Unlock a world of possibilities! Login now and discover the exclusive benefits awaiting you.
We are extracting data from salesforce using talend. While extracting body field(which is in binary ) of attachment object of salesforce ,using tsalesforceinput ,the extraction process is very slow. We also tried using query mode as bulk in tsalesforceinput ,but it is not working as binary field is not supported in bulk mode.
Is there any other process to fasten the extraction process for binary field?
Can you give us more information on this? For example, do you know how big the attachment is? What is the speed of your internet? How many attachments are you downloading? How many records other than the binary representation of the attachment are you downloading? Is this from a live Salesforce environment (production) or a sandbox?
Currently we are extracting around 10,479 records in our development environment. Removing this Body field(binary) from the tSalesforceInput component is extracting the data in just 4 seconds. But with the Body field is taking a long time. In production (live Salesforce environment)data will be around 28 lakhs. There are seven other columns apart from Body which we are extracting.

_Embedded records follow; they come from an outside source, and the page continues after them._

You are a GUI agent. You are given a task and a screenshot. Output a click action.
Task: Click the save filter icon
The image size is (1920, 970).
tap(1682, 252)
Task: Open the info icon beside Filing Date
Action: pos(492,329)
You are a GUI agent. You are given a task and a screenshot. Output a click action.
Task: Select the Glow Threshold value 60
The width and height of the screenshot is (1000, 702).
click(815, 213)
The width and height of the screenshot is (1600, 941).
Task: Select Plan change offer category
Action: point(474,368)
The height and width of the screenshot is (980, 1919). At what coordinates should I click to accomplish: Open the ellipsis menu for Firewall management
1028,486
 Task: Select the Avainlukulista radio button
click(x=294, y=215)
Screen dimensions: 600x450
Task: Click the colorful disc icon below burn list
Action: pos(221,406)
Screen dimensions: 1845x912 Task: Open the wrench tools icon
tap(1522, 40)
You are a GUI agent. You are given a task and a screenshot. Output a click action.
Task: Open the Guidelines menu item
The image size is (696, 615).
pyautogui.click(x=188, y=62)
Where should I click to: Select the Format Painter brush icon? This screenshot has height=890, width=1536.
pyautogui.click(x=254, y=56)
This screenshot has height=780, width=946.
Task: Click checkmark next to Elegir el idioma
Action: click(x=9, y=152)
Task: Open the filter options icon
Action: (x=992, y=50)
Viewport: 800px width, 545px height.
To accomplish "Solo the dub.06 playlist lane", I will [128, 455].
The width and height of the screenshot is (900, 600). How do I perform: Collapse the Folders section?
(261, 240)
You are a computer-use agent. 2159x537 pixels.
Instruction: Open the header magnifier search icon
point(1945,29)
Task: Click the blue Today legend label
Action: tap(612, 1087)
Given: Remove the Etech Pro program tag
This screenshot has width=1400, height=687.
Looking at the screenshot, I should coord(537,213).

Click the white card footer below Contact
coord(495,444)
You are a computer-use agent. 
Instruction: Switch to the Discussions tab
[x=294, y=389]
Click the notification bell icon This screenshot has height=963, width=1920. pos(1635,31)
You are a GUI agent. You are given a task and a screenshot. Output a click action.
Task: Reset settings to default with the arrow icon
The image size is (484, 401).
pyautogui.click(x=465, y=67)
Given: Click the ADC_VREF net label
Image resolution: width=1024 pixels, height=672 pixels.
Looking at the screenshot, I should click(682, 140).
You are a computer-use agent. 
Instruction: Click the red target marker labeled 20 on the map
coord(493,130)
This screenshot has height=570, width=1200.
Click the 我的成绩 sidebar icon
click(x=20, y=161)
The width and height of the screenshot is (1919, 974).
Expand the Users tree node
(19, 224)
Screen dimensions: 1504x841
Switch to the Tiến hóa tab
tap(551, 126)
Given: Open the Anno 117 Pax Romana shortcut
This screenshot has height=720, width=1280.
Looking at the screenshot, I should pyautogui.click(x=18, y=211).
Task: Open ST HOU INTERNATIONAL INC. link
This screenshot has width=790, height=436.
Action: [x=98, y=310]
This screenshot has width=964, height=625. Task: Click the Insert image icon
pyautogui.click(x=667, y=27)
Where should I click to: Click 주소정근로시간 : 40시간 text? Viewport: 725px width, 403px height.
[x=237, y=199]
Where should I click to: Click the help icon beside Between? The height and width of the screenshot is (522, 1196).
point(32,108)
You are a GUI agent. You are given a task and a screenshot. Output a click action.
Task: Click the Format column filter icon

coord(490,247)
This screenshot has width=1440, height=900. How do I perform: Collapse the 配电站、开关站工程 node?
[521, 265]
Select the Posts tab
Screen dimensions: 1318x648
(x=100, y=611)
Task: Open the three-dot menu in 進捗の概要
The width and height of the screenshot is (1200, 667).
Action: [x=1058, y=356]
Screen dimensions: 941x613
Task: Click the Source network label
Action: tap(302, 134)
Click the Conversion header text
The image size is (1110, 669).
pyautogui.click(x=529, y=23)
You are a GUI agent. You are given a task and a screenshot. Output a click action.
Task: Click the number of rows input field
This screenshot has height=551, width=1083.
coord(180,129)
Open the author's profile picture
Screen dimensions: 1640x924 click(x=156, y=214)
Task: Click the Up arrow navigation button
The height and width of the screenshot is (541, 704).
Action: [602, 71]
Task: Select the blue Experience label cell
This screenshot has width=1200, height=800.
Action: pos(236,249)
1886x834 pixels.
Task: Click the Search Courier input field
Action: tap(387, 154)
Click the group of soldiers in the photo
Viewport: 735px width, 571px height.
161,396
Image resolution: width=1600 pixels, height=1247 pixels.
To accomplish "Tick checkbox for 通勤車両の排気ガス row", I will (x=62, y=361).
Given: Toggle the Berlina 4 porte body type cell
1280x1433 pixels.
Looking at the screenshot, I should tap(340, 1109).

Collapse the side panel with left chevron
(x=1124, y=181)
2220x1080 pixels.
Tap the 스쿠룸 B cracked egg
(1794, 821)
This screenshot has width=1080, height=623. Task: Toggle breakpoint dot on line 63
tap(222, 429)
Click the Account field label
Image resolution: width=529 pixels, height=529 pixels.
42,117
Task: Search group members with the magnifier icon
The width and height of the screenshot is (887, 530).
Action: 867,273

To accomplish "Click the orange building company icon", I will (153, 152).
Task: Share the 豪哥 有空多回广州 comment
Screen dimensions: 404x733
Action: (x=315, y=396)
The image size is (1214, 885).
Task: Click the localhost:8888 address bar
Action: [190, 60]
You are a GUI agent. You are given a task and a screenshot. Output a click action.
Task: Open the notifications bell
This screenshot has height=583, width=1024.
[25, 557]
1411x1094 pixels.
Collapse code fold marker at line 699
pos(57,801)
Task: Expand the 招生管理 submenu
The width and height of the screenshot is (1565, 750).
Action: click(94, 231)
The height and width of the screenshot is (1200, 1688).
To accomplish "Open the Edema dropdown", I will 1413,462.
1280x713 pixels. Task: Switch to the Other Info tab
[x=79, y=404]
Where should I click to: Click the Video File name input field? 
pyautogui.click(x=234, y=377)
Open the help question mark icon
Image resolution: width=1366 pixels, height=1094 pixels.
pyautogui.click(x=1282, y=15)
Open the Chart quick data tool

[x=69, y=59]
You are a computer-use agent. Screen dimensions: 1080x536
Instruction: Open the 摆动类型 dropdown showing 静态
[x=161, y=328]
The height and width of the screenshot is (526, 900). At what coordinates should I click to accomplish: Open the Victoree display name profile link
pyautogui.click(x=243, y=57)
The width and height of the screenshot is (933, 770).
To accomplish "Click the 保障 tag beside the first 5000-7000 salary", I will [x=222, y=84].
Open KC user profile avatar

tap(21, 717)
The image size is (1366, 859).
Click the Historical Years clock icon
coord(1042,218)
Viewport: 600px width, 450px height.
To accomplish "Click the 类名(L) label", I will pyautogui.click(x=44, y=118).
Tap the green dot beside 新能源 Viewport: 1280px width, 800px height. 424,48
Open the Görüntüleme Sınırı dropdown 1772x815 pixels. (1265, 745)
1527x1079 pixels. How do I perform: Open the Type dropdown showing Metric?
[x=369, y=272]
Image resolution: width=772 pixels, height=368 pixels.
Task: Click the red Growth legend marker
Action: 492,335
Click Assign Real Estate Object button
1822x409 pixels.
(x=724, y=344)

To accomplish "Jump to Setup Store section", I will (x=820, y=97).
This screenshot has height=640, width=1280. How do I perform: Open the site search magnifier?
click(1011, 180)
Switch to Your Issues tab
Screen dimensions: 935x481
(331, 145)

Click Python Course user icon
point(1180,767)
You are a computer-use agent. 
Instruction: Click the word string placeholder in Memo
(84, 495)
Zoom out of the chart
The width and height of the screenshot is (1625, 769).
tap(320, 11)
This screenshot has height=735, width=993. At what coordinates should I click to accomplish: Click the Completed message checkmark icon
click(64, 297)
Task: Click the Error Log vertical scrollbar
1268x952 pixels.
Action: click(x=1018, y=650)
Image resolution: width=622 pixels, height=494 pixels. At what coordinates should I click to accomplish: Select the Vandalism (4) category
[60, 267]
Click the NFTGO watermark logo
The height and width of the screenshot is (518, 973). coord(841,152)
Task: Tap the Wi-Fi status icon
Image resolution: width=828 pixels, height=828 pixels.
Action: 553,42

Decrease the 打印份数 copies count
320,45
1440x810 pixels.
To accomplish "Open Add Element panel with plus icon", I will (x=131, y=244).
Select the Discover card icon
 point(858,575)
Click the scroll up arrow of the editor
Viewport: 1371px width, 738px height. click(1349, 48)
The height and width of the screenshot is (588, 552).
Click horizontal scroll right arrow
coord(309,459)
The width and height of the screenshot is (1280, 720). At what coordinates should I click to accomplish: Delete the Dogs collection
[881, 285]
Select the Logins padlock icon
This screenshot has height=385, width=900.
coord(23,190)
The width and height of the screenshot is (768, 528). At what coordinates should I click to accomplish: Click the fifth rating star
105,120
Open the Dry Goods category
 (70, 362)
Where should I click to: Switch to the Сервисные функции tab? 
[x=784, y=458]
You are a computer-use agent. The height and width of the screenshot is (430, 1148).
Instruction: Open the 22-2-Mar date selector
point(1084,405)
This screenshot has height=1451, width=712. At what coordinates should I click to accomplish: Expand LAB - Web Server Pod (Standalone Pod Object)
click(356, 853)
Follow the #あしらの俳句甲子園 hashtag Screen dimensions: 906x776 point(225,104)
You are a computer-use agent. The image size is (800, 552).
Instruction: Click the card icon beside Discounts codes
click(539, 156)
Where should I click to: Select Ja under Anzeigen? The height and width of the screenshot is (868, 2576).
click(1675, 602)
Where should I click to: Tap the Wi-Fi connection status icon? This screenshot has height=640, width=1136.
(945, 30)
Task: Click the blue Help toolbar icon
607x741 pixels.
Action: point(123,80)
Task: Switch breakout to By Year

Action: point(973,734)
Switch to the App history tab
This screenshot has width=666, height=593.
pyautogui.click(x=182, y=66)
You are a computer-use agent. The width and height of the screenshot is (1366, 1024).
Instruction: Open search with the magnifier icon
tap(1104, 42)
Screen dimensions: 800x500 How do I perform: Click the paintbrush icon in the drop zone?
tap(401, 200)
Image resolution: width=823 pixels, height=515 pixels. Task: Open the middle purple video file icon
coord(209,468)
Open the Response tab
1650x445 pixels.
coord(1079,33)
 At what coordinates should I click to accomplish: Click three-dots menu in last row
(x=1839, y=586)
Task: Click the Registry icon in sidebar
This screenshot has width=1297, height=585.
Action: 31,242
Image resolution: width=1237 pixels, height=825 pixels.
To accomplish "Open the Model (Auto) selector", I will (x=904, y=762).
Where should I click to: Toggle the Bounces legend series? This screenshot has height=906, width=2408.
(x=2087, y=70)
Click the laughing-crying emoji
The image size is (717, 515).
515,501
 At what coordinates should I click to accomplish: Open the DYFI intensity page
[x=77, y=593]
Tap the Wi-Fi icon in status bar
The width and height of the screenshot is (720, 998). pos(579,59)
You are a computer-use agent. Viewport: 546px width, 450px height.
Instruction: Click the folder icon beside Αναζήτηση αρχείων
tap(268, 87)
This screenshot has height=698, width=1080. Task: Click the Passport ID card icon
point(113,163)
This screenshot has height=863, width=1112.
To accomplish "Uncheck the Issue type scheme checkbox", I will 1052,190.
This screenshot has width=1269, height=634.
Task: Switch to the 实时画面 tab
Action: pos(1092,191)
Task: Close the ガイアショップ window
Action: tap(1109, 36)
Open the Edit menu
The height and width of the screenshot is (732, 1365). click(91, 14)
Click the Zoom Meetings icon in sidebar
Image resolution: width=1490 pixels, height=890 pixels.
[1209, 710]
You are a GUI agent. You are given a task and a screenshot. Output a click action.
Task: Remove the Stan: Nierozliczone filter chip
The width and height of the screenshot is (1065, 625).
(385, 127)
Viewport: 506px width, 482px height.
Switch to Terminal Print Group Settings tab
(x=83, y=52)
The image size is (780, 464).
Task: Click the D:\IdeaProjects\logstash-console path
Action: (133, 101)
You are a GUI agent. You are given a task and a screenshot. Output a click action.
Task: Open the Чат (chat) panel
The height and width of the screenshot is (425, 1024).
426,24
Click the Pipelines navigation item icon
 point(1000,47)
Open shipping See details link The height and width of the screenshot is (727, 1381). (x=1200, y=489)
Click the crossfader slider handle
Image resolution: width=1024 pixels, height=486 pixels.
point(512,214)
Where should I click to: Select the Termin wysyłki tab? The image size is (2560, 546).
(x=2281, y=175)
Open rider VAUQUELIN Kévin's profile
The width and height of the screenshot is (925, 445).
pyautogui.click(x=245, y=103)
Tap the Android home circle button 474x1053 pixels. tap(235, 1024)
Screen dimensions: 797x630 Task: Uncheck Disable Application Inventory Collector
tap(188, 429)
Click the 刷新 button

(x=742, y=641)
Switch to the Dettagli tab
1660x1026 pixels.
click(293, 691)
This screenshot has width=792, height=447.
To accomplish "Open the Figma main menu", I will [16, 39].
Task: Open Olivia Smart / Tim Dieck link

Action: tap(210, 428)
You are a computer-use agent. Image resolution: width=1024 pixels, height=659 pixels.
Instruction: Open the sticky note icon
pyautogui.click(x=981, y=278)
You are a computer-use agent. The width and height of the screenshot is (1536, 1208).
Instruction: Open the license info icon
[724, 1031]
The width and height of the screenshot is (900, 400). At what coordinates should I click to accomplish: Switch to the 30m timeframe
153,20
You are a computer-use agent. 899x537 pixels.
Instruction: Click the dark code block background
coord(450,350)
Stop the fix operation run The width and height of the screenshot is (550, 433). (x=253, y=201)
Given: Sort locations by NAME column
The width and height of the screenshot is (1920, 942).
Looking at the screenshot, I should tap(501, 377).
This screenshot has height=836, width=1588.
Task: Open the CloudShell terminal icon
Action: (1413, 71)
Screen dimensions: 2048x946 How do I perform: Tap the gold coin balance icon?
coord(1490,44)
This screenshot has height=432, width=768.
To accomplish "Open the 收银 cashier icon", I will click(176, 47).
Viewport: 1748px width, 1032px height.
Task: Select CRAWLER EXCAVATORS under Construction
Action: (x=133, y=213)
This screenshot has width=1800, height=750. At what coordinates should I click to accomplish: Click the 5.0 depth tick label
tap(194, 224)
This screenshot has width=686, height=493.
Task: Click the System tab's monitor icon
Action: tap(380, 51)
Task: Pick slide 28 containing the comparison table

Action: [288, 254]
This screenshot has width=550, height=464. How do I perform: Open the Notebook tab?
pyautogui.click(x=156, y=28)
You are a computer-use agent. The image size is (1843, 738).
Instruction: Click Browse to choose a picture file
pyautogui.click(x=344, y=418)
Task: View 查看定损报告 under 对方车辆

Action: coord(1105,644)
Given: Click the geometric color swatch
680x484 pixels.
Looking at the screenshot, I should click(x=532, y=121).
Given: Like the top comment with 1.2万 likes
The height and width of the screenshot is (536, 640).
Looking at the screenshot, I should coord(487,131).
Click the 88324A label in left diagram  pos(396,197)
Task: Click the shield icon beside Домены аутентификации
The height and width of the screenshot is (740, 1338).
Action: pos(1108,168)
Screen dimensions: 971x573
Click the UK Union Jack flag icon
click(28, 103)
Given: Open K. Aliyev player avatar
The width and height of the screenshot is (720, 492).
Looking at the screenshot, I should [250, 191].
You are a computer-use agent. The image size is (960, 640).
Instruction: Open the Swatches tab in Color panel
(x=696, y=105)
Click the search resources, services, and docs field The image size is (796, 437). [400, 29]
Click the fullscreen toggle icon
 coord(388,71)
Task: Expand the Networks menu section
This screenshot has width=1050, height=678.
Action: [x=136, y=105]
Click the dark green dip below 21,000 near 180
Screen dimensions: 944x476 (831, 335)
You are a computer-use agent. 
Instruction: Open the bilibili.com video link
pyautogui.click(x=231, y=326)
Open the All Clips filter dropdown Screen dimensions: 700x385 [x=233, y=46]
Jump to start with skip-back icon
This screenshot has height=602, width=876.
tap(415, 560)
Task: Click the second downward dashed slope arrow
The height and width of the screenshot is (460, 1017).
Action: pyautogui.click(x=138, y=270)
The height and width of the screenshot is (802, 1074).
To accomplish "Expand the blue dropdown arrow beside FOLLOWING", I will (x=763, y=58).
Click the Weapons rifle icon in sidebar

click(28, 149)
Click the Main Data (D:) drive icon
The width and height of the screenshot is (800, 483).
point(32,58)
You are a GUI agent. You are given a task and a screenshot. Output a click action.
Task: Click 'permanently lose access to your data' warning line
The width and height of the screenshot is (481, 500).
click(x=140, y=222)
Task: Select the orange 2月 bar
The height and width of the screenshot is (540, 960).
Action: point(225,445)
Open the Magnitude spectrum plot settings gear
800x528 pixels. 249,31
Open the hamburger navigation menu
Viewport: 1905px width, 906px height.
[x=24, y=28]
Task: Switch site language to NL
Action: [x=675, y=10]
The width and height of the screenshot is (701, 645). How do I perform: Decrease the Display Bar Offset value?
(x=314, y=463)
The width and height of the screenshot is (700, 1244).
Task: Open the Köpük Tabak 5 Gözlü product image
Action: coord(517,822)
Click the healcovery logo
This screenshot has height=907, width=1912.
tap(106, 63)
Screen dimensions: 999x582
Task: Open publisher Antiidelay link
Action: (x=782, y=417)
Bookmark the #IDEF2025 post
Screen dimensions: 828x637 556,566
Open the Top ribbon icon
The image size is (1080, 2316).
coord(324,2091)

The body field is essentially a file. You are downloading 10,479 files. That is going to take a fair amount of time and will heavily depend upon the size of the files. Even though you are downloading binary data, it is still going to be the same amount of actual data you would be downloading were you to download the data as files. There is no getting around this and this isn't a flaw in Salesforce or Talend. It is just the amount of data you are returning via essentially webservices.
Hi @Richard Hall ,
I am using tslaesforceinput to read data of about 2-5 Millions records. The Query Mode Bulk , BulkV2 option with TOS- BD v8 is not running properly.
below issues I am encountering using bulk option :
Will you please help me fix this issue. I want to accelerate the reading of data from salesforceInput.
Also, for above scenario when I am using Query Mode, jobs take 4-6 hours to process on a batch size of 800 -1200. My Windows VM Memory is 16Gb.
The Salesforce components make use of the Salesforce SOAP API. The more data being retrieved per record, the slower it will be. Do you you know how many bytes each record is? You need to calculate how many bytes in total you are downloading and then factor in your bandwidth, etc. My advice would be to only retrieve what you need. If you need everything, then can you retrieve the data over a longer period of time or in an incremental way? Unfortunately no application can overcome the bottleneck of bandwidth when downloading a large amount of data.
Salesforce data is loaded in append mode. My usecase need to setup an incremental load at my side while loading into my target db ! I fear doing an incremental will increase the process overhead and will increase the total job run time.
Have you calculated the the size of the data you are downloading? SOAP services are not as quick as local db to local db. This has to be considered before you can say that the throughput is slow.